L'approccio alla whitelisting di JPMorgan Chase dimostra un modo in cui i marchi possono trovare diamanti grezzi.

Invece di decidere di valutare manualmente i 400.000 siti su cui venivano visualizzati i suoi annunci, JPMorgan Chase ha prima ridotto il suo elenco di siti candidati alla whitelist a quelli che avevano fornito azioni, come click-through o conversioni, oltre alle impressioni. Ciò ha ridotto l'universo di siti che doveva recensire a soli 12.000.

Immagine tramite Pixabay

Quando tutto è stato detto e fatto, JPMorgan Chase è rimasto con 5.000 siti su cui si sente a proprio agio con la pubblicità.

Il processo di whitelisting offre agli inserzionisti l'opportunità di definire meglio cosa significa effettivamente per loro "sicuro per il marchio". Mentre i marchi hanno buone ragioni per evitare i siti che pubblicano "notizie false", ad esempio, la maggiore enfasi sulla whitelist li costringerà anche a considerare più attentamente i loro standard.

In secondo luogo, le forze che spingono i brand a utilizzare la whitelist dovrebbero ricordare loro quanto siano diventate incredibilmente indirette, contorte e superficiali tante delle loro relazioni pubblicitarie nell'era del programmatic.

Sebbene i numerosi vantaggi del programmatic assicurino che il programmatic sia destinato a durare, gli inserzionisti esperti possono utilizzare il processo di whitelist per identificare i siti con cui hanno buoni motivi per stabilire relazioni dirette più profonde.

In alcuni casi, gli inserzionisti possono avere la loro torta e mangiarla anche loro, grazie al programmatic direct. Ma c'è valore anche in altri tipi di relazioni dirette.

Le sponsorizzazioni e gli accordi che forniscono un'integrazione di marca di spicco possono essere incredibilmente potenti, come dimostrato di recente dall'accordo opportunistico di Toys 'R' Us' con Animal Adventure Park per sponsorizzare la 'Giraffe Cam' del parco.

Forse è ora che gli inserzionisti considerino i vantaggi di perseguire questo tipo di relazioni anche se non offrono gratificazione immediata sotto forma di automazione su vasta scala e al 100%.

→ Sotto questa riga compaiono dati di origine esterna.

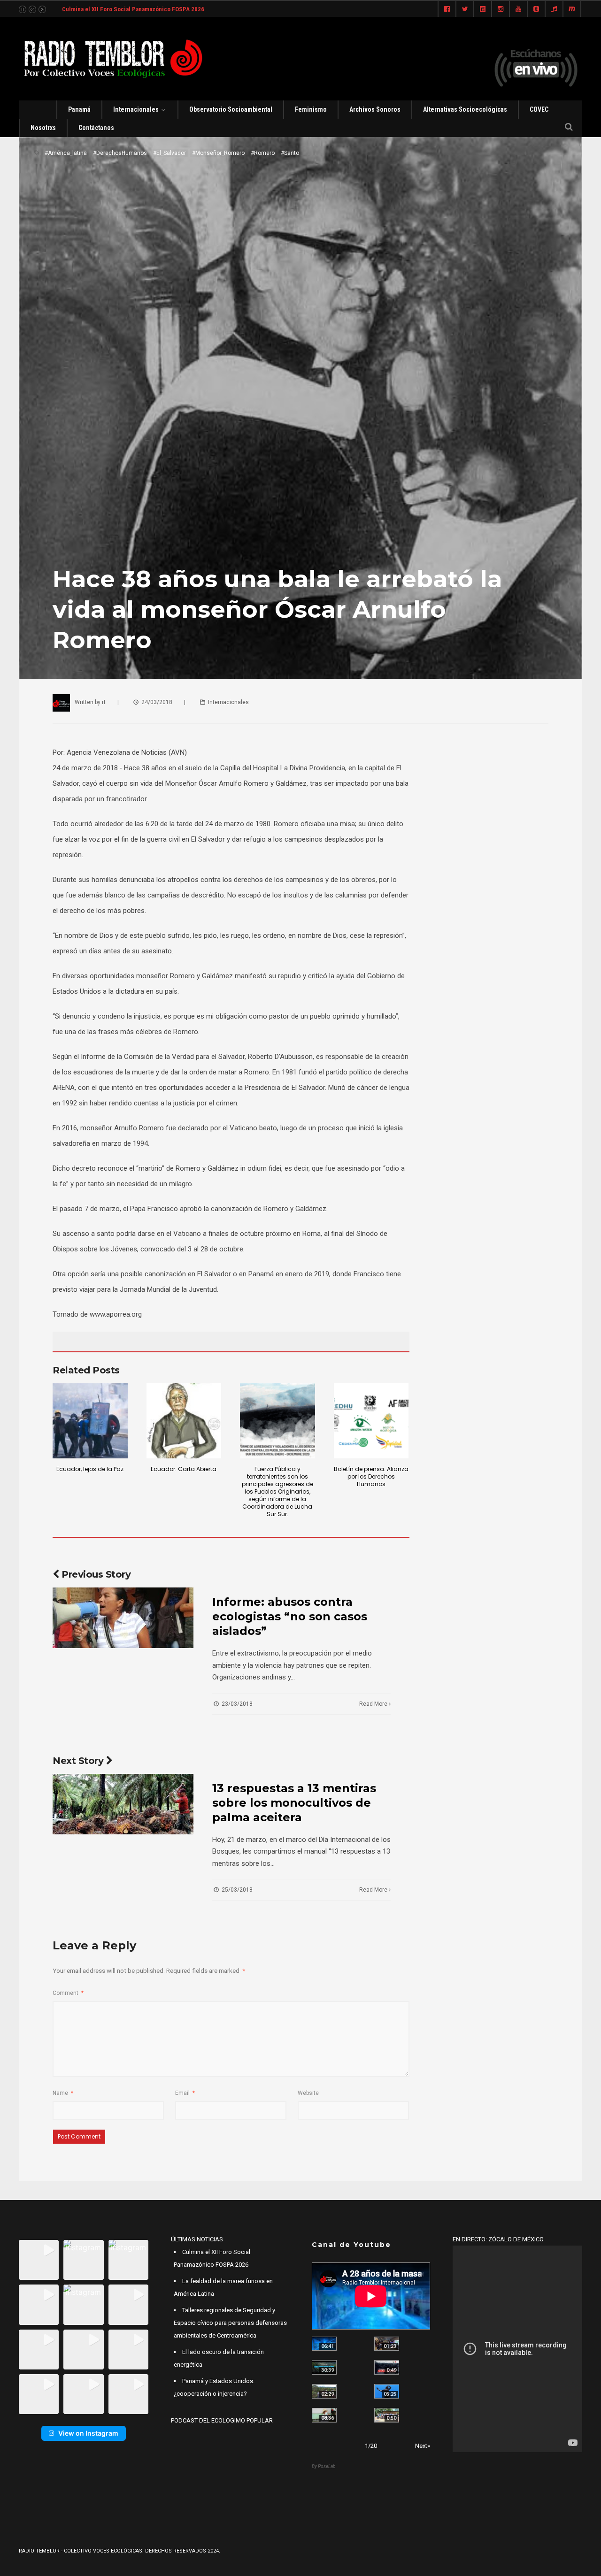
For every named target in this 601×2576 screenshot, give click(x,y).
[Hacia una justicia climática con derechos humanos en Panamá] (324, 2391)
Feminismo (311, 109)
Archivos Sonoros (375, 109)
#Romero (263, 153)
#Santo (290, 153)
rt (104, 702)
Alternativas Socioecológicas (465, 109)
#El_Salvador (169, 153)
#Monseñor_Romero (218, 153)
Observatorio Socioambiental (230, 109)
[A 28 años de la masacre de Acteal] (324, 2344)
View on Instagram (88, 2433)
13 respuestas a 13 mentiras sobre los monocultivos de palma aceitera (294, 1802)
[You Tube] (518, 9)
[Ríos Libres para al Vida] (324, 2367)
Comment (68, 1993)
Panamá (79, 109)
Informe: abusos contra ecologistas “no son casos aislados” (289, 1616)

Infine, è probabile che la crescita delle whitelist alla fine porti a una tecnologia migliore. Le reti pubblicitarie e le piattaforme di scambio non possono permettersi di vedere non monetizzate ampie porzioni del loro inventario.

Allo stesso tempo, i marchi devono accettare che la whitelisting è imperfetta: si basa sull'idea che alcuni editori possono essere considerati affidabili anche se gli editori presumibilmente sicuri del marchio possono pubblicare contenuti a cui gli inserzionisti non vogliono essere associati.

Il contraccolpo di PewDiePie lo ha dimostrato abbastanza bene. L'inventario pubblicitario sui suoi video era tra i più preziosi su YouTube, fino a quando gli inserzionisti non hanno riconosciuto che alcuni dei contenuti che pubblicava erano incredibilmente offensivi.

Con questo in mente, sembra probabile che alla fine, adtech dovrà costruire una trappola per topi migliore. Non stupitevi, ad esempio, di vedere un maggiore utilizzo della tecnologia che analizza il contenuto di una pagina (o video) in tempo reale e dà un giudizio sulla sicurezza del suo marchio.

Gli inserzionisti avrebbero la possibilità di specificare il livello di sicurezza del marchio di cui hanno bisogno e potrebbero persino limitare la visualizzazione dei loro annunci insieme a specifici tipi di contenuti, come contenuti che trattano argomenti legittimi ma controversi che preferirebbero evitare.

Un simile approccio basato sui contenuti non sarebbe mai perfetto, ma potrebbe aiutare a colmare le maggiori carenze della whitelisting e impedire agli inserzionisti di perdersi mentre cercano finalmente di affrontare un mercato della pubblicità digitale che ora è pieno di innumerevoli quartieri non sicuri.